China Port Metal Scandal Hits CITIC Shares

Posted by George Backwell
Tuesday, June 10, 2014

 CITIC Resources Holdings Ltd said on Tuesday that metal it owns at Qingdao port may be affected by a probe into suspected fraud, the latest firm caught up in a scandal that has raised broader worries about the risks of metal financing in China.

The probe at the Chinese port, where a third-party firm is suspected of using single cargoes of metal multiple times to obtain financing, has also shaken markets amid fears the problems could extend to other ports and force a crackdown on using metal as collateral for finance.

The investigation into the status of aluminium and copper products stored at the world's seventh-biggest port may hit the group, CITIC Resources said, sending its shares down by more than 8 percent to their lowest since May 7.

The firm said it has sought a court order in Qingdao to secure its metal assets.

CITIC Resources is the commodities trading unit of China's biggest and oldest state-owned financial conglomerate company, CITIC Group Corp. Singapore sovereign wealth fund Temasek Holdings also holds an 11.46 percent in the unit.

"At present, the status of the investigation is unknown to the group," chairman Kwok Peter Viem said in a filing to the Hong Kong stock exchange.

"Until the status of the investigation is clarified, the company is not able to accurately assess its impact on the group's alumina and copper stored at Qingdao port or on the group itself," Kwok added.

Banks and trading houses have been checking their exposure to the port and others to see if they are at risk from the issuing of fake receipts.

China's metals sector could have its access to funding squeezed and copper prices could come under renewed pressure if new cases arose.

CITIC joins Standard Bank Group and a part-owned unit of Louis Dreyfus Corp, Singapore-listed GKE Corp., which warned last week of potential losses.

Standard Chartered has said it is reviewing metals financing to a small number of companies in China while Citi Group said it would work closely with authorities, warehousing companies and clients to resolve any issues.

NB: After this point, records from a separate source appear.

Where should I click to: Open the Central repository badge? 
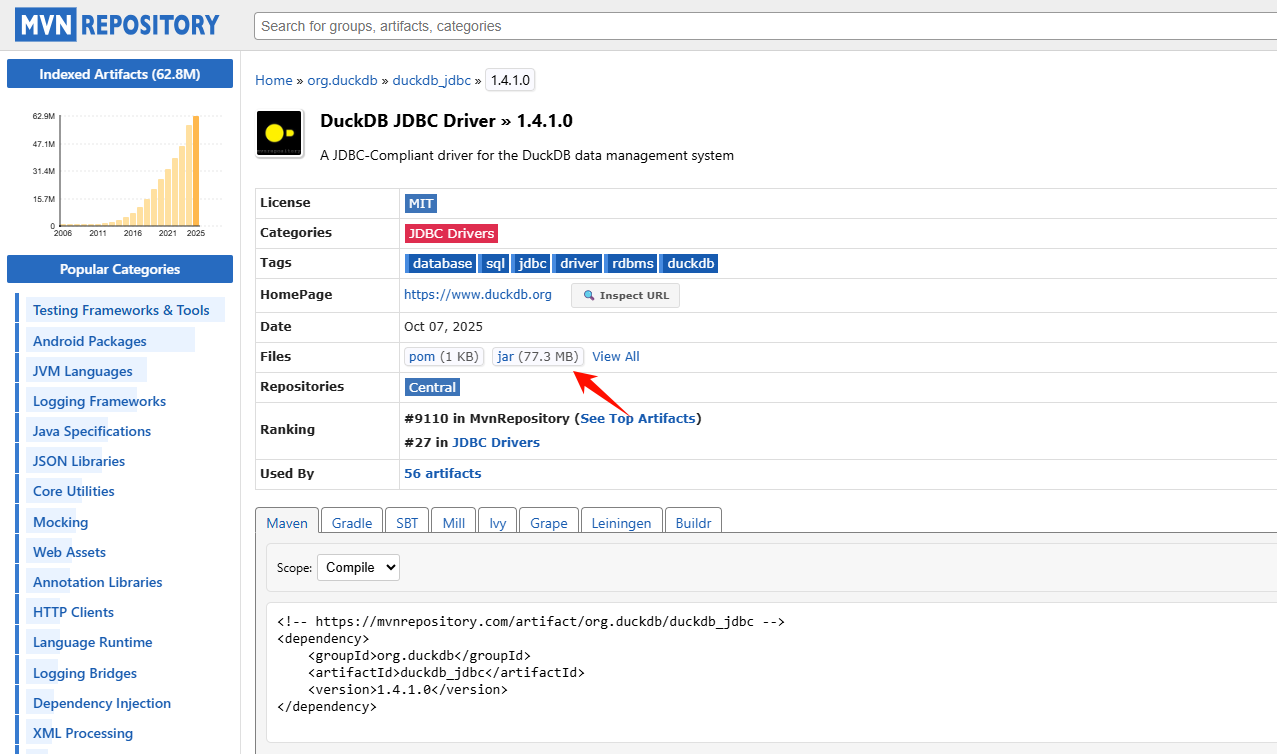click(432, 387)
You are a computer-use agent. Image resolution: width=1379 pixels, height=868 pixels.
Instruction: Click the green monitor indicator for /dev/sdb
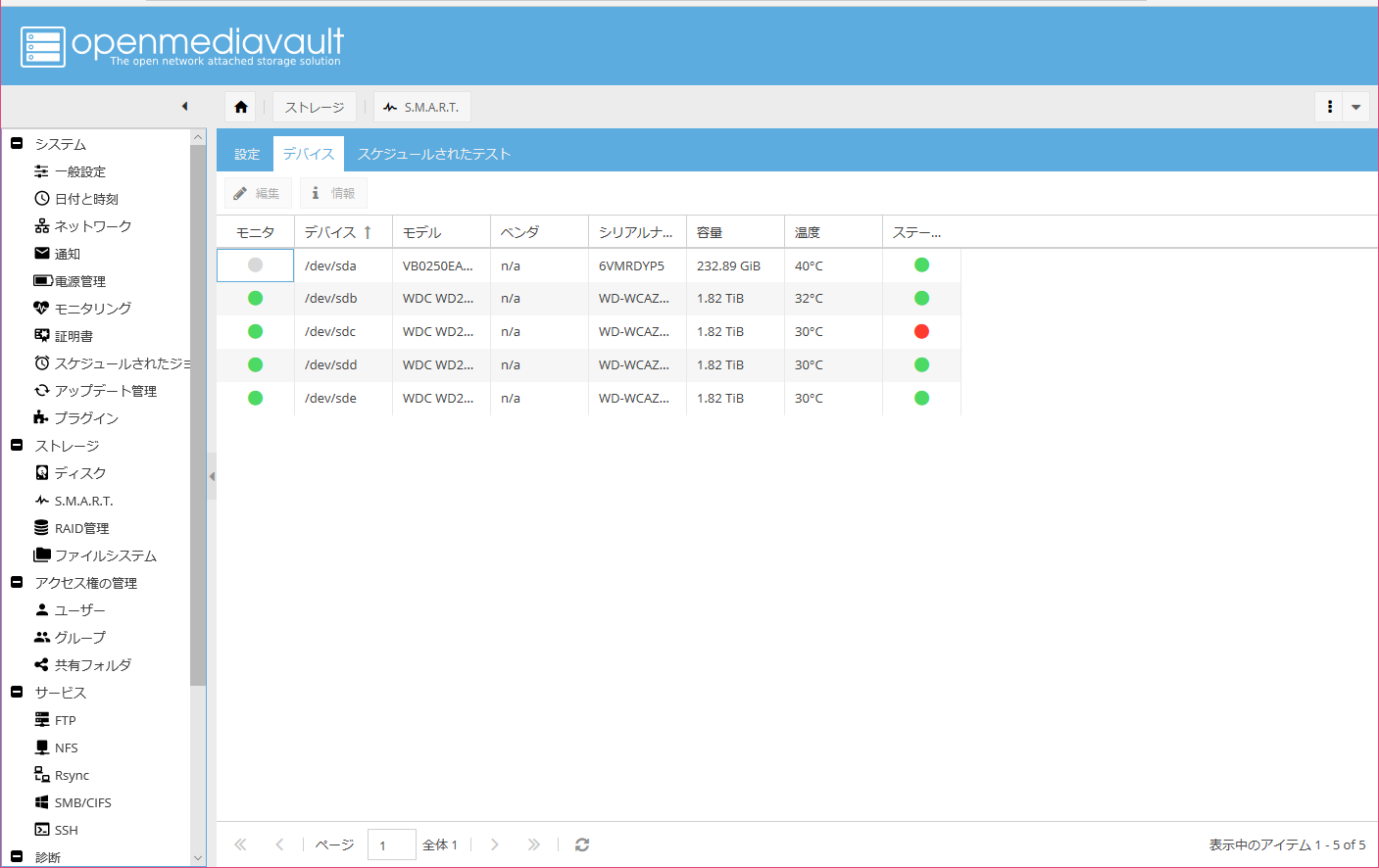coord(255,298)
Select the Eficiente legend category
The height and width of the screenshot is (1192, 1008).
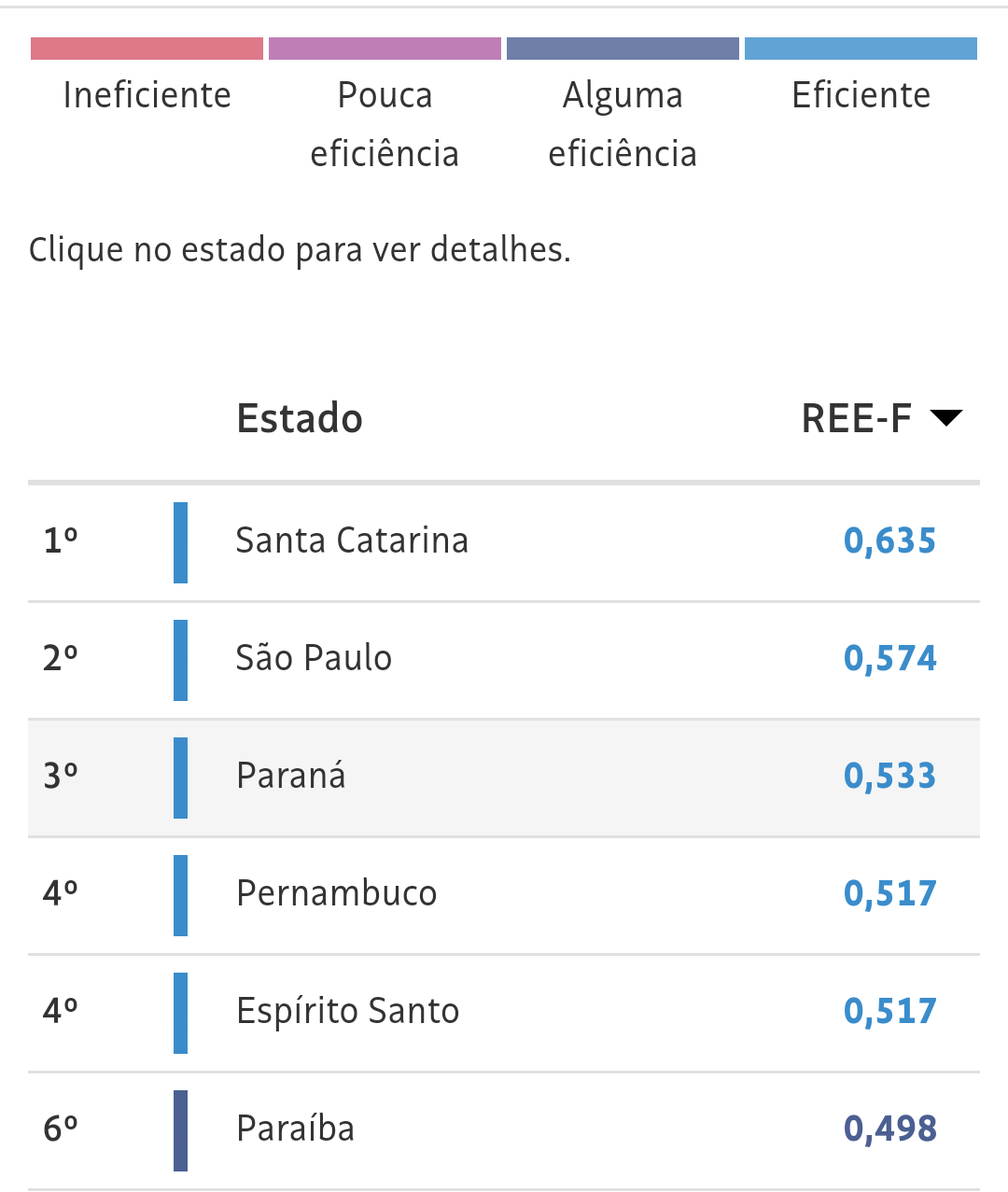(x=861, y=94)
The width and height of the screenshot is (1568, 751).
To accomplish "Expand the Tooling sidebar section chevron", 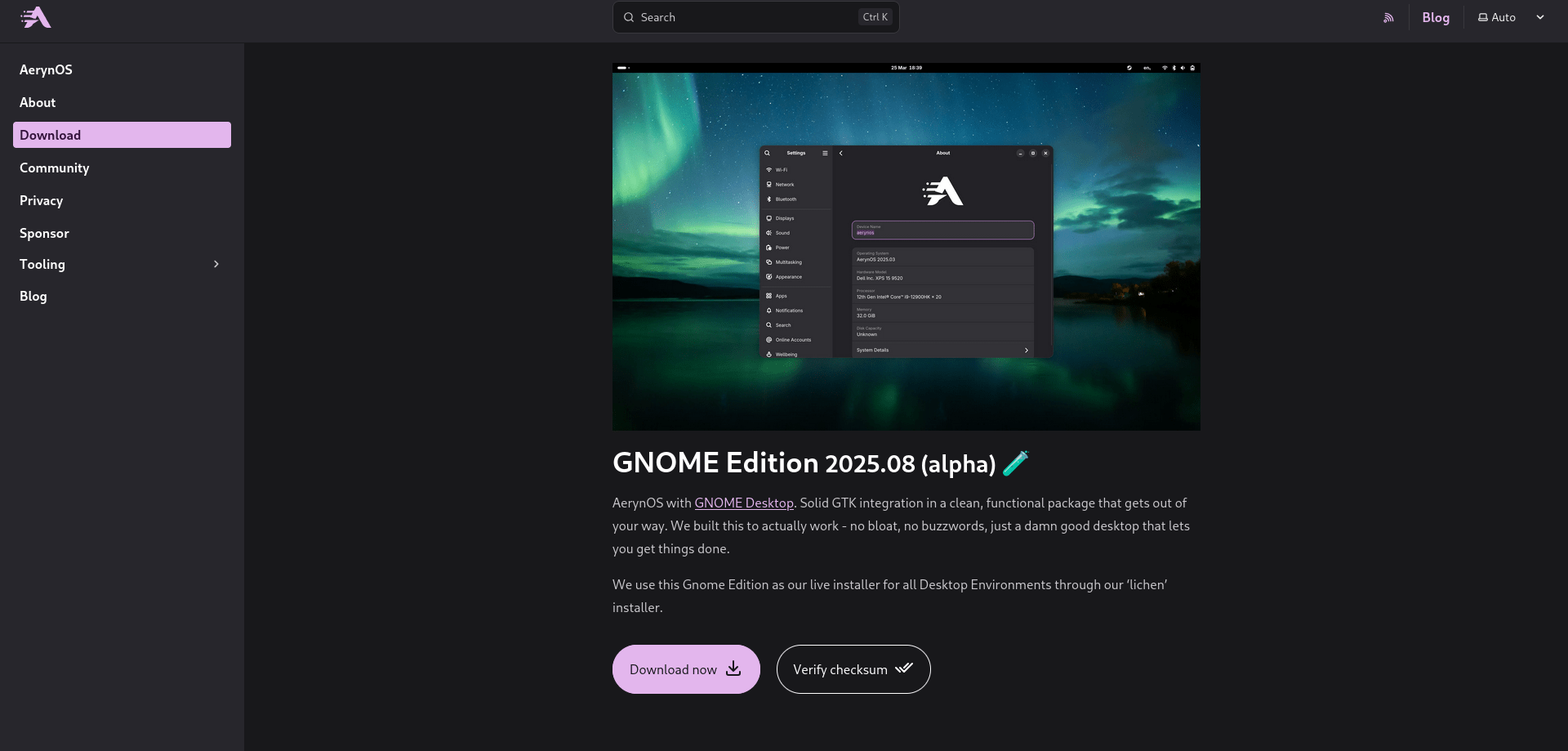I will (216, 264).
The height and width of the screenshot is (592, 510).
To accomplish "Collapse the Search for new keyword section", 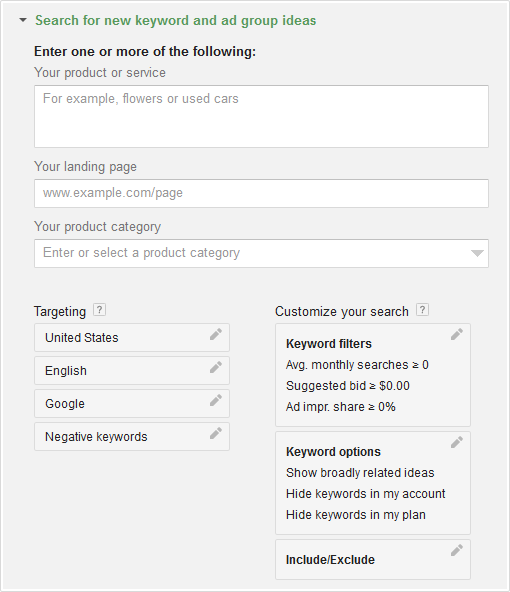I will 23,20.
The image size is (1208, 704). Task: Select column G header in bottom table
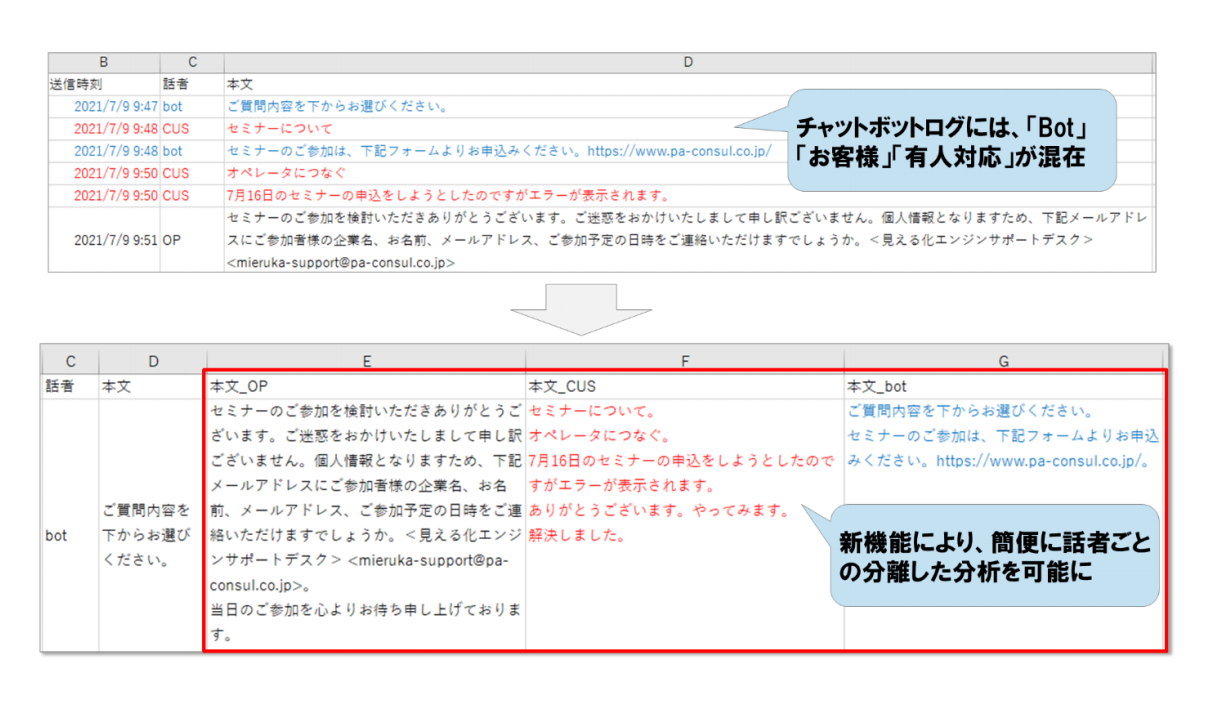[x=1004, y=362]
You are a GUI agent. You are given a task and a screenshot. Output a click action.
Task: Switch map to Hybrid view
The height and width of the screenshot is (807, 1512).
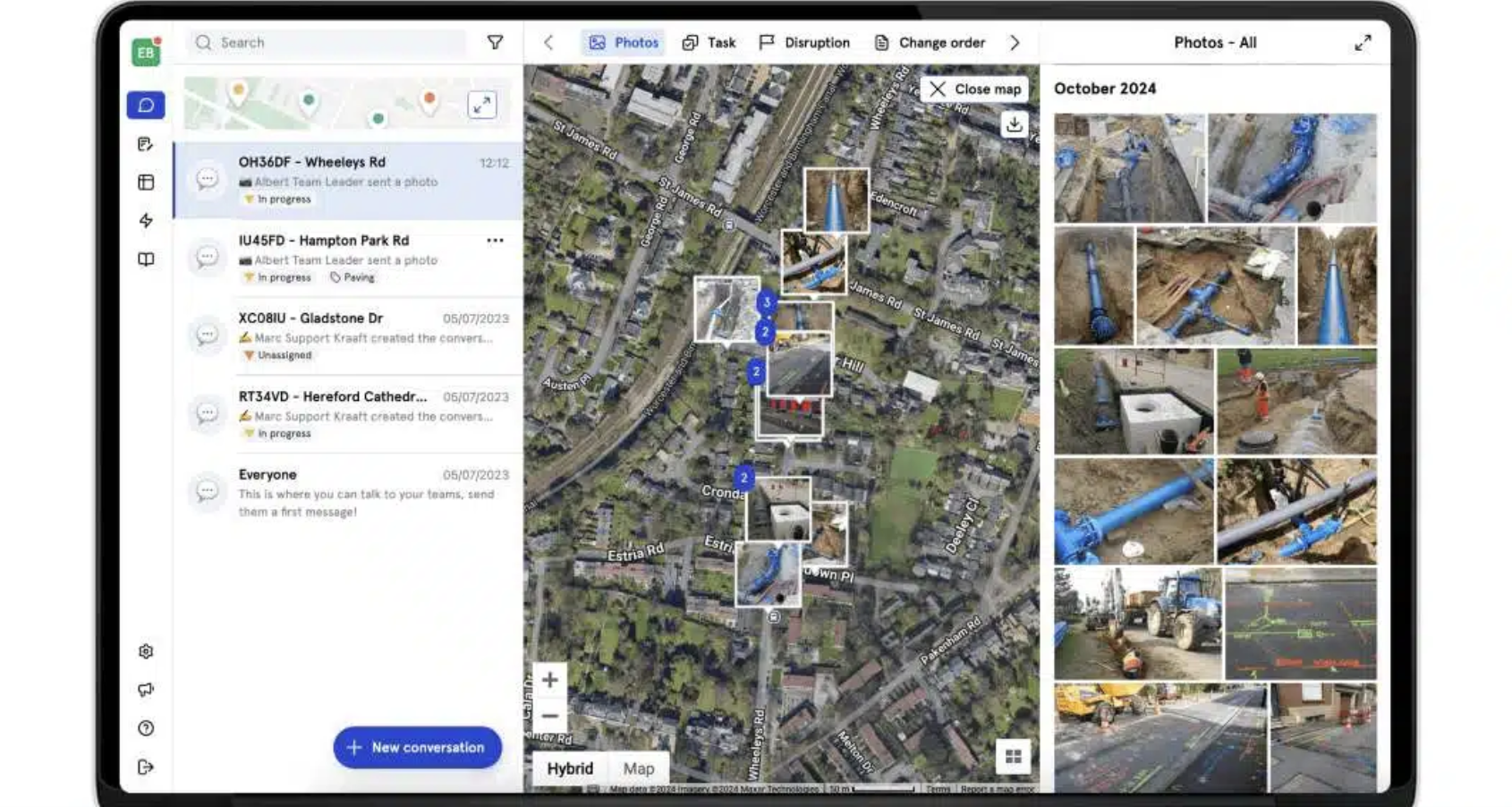(x=570, y=769)
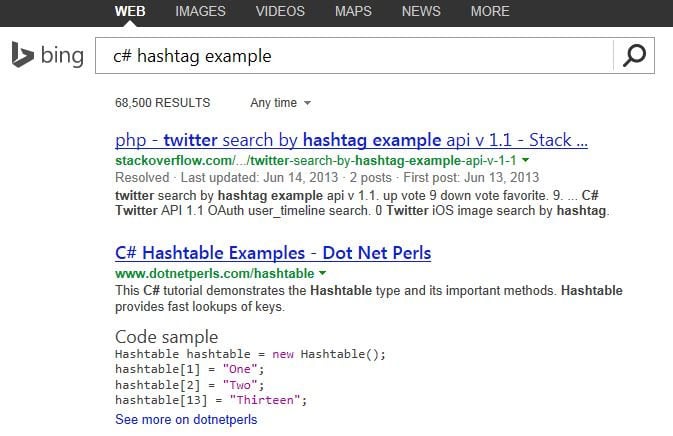
Task: Click the 68,500 RESULTS count text
Action: 163,103
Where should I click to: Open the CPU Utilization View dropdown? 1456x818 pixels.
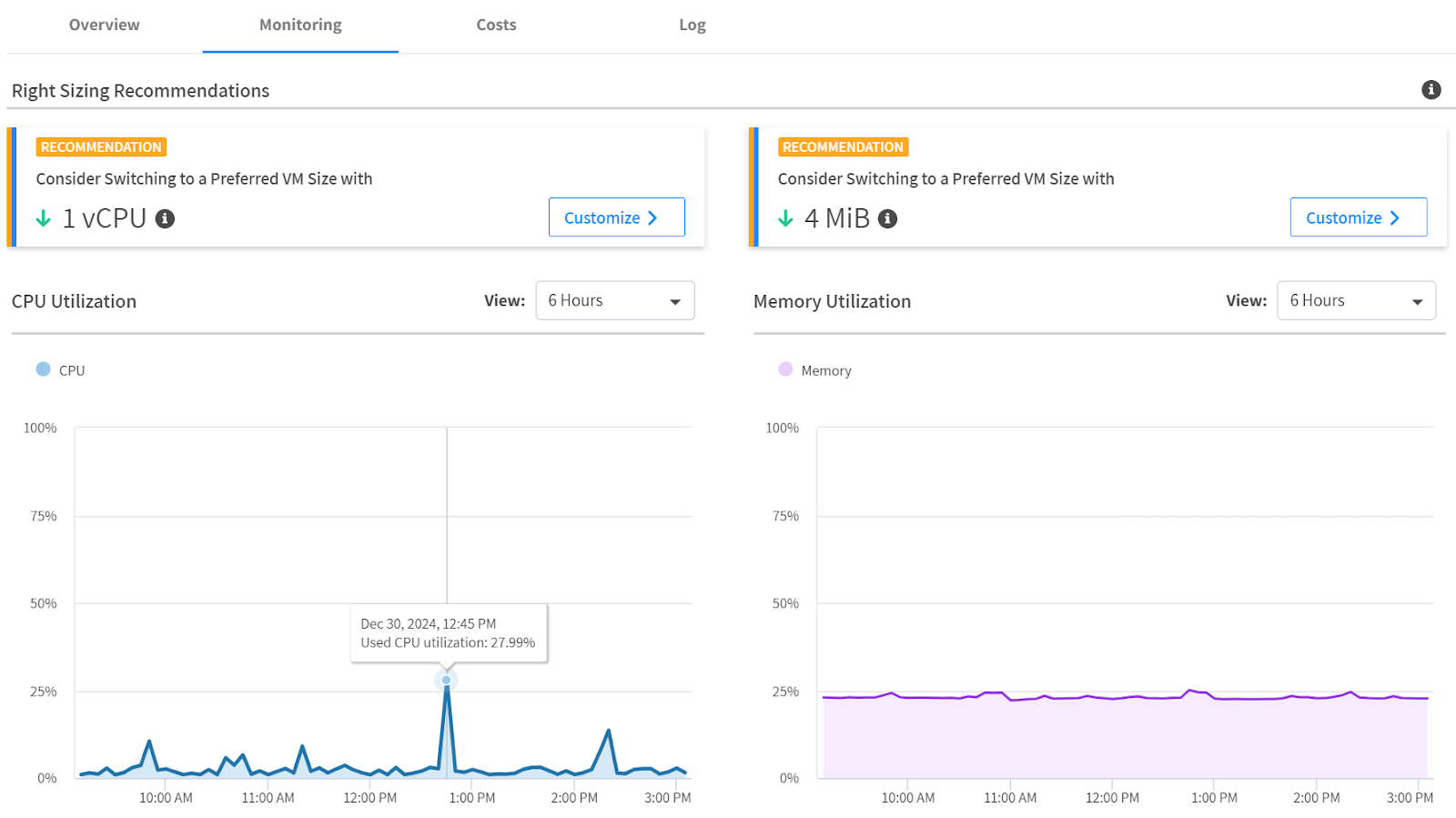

Pledging commodities to a bank, often using a warehouse receipt as proof of ownership, has become a popular way of raising finance in China, often to skirt restrictions on raising credit and helping drive up stockpiles at some ports.

The Wall Street Journal, citing people familiar with the matter, reported Western banks were concerned that a potential fraud has flared up at a second Chinese port, Penglai, also located in Shandong province,

A port official told Reuters they were not affected by the investigation at Qingdao and business was normal. The official said Penglai Port owned the bonded metal warehouses, rather than them being managed by a third-party warehouse firm or operators.

But while the problems at Qingdao may be an isolated case, questions have begun to play on the minds of traders and bankers doing business in the world's largest raw material importer into whether material they believe they own is secure.

Concerns over the events in Qingdao may push foreign banks to cut their commodity financing business in China, Goldman Sachs said in a note on June 9.

"We believe the developments in Qingdao are likely to continue the significant scaling back of FX inflows from foreign banks into China via commodity financing business."

In March, the bank estimated commodity finance deals in China were worth as much as $160 billion, or about 31 percent of the country's total short-term foreign exchange loans.


To protect its interests, CITIC said it had applied to the Qingdao courts on June 3 to obtain sequestration orders in respect of the group's alumina and copper. It did not elaborate.

China's Qingdao Port International Co. Ltd. said last week it was assisting in the investigations on fraud related to metal financing but neither the company nor its employees were implicated.

It said its Dagang branch was asked by the Public Security Authority, China's police and security administration, to help with an investigation relating to aluminium and copper products under the name of a third-party cargo shipment agency on behalf of a cargo owner.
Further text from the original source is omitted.